These days, foreign press [1-3] often ask me the question above (why the blockade in HCMC doesn’t work), and I can only explain through 3 hypotheses related to time and context.
From any angle, the blockade policy of Ho Chi Minh City has not achieved its goal. The number of infections is still increasing and has not tended to decrease. Mortality rate increased beyond the mark (2 times) the average in the world. All the predictions were horribly wrong. The economy was severely affected, businesses left. More importantly, the scene of hungry people appeared. So, anyway, the blockade was unsuccessful.
1. Why is the blockade not effective?
Currently, no one has analyzed the problem properly because there is too little data. I think of two hypotheses: the duration of the blockade and the population characteristics of the City.
Fake The first theory is that the blockade measure was applied a bit late. When the blockade policy was enacted, the number of daily infections in Ho Chi Minh City reached 464 a day, a double increase compared to the previous ones. This means that the epidemic has ‘taken root’, and at that time the blockade has little effect.
Most of the model analysis that I read proves that if the blockade is applied immediately after the epidemic arises, it will be effective. Those analyzes also suggest that lockdowns should only be short, and that if prolonged, the effects will wear off over time (also known as ‘lockdown fatigue’).
The second hypothesis is the population characteristics in HCMC. We know that HCM has a fairly high population density, and a large part of the population lives in narrow alleys. A large part of residents have low income and they live on weekly or monthly salary. These are the ‘weakest’ groups of people, understood in the sense that they are susceptible to illness and suffer severe consequences when they get sick.
Experience of blockade in poor countries (such as Africa)  shows that in places where population density is high and sanitation is lacking, lockdowns are ineffective. The situation in South Africa is as expected: after several months of lockdown, the number of infections and deaths is still increasing. The strange thing is that after the blockade, the number of deaths seems to decrease.

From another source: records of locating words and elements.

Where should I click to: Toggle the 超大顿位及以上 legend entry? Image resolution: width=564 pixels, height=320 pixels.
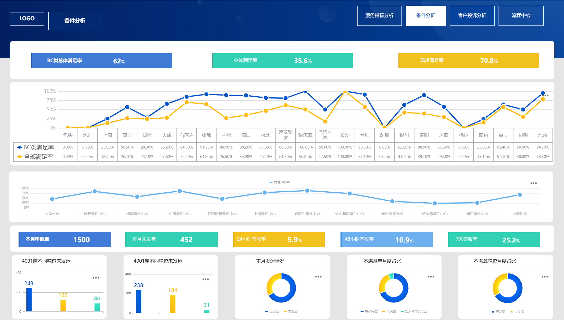414,311

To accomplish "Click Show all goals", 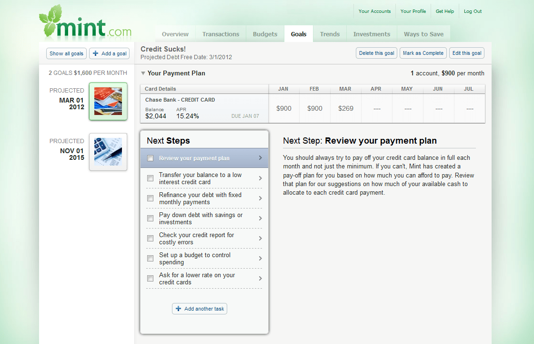I will (x=66, y=53).
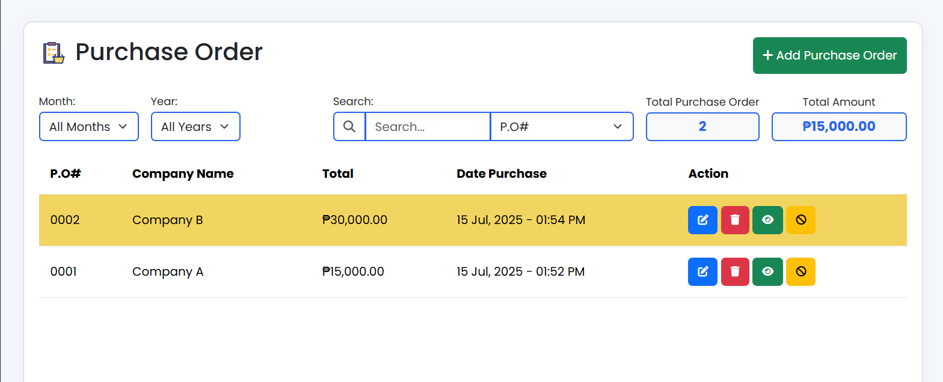Click the Company Name column header
The width and height of the screenshot is (943, 382).
(183, 174)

The third hypothesis is the Delta variant. Surely this variant appeared in Vietnam. With a very high coefficient of transmission (6-7), and when the virus enters a family, there is a high probability that the whole family is infected. (Previously, only about a third of families were infected.) The Delta variant has a rather short incubation period, and this makes tracing or ‘quick testing’ very ineffective, as it has already spread to others before it is detected.
Therefore, I think the above three factors (time of lockdown and characteristics of residents) can explain why the blockade doesn’t work.
2. Blockade = selection
When we decide to blockade, we have made a choice. The choice is to save people infected with covid and (indirectly) sacrifice others with other diseases. These are chronic diseases such as diabetes, vascular injection, cancer, kidney, bone and joint diseases, immunity, etc.

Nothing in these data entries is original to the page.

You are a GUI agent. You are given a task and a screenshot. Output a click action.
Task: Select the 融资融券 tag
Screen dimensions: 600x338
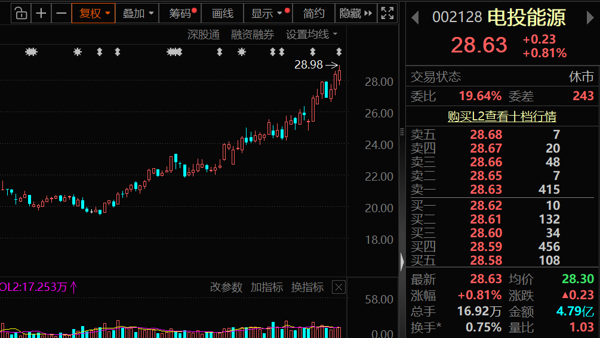(253, 35)
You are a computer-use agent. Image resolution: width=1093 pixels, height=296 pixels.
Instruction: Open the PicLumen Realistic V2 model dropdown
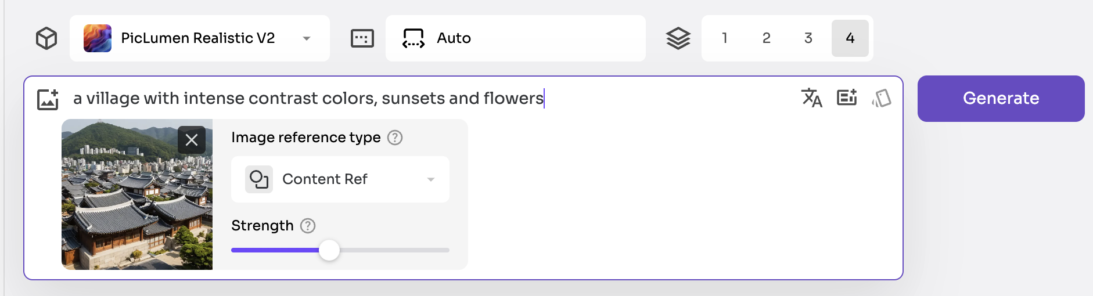pyautogui.click(x=200, y=38)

We often talk about the number of more than 10,000 people who died in Ho Chi Minh City during this epidemic, but no one knows how many died due to covid and how many died WITH covid. I have reason to believe that most people die with covid.
Why do I believe that? Because looking at the number of deaths (see picture), I see 35% of all deaths are in people under 60 years old. Thirty-five percent. (Please note that in Australia, the number of deaths under 60 years old accounts for only about 1%.) The figure of 35% of many deaths under the age of 60 indicates that they are more likely to die from comorbidities than from the virus. During the blockade, we ‘sacrificed’ them.
3. What to do?
If it is determined that the blockade is not effective, then think about lifting the blockade policy. If according to WHO, the number of infections must be controlled (understood in the sense of a 14-day reduction), the health system is ready, etc. But is it necessary to follow WHO? I think not, because the standards they set are common to the world, and the application to each place depends on the conditions there. Besides, some WHO standards are outdated in the situation where there is a vaccine.
The new vaccine is the key to escape the blockade. The number of positive cases is not and should not be the criterion for exiting the blockade. In Ho Chi Minh City, the number of people over 18 years old receiving 1 dose is quite high (over 90%?) and the number of people receiving 2 doses is nearly 50% (?). I think that’s the standard to get out of the blockade. Exit following the 4-step route I outlined the other day .
Counting the cost of Vietnam’s Covid meltdown
Vietnam’s Ho Chi Minh City has highest COVID death rate in region
Vietnam vows to curb COVID in Ho Chi Minh City as deaths spike
 Some people are rightly concerned that if the blockade is stopped, the city will be “open”. I don’t like that vague word usage (what is ‘tang’?) I have to think more specifically than ‘tang’ in general. It is predictable that after exiting the blockade the number of cases may increase, but the number of hospitalizations will decrease. Imagine there are 10,000 positive cases, and of these, 1500 need to be hospitalized during the blockade, but after the vaccine, there are only 300 cases (due to the effectiveness of the vaccine reducing hospitalization by 80%). We can model like that for every day. However, to model properly, data on the number of hospitalizations during the lockdown is needed.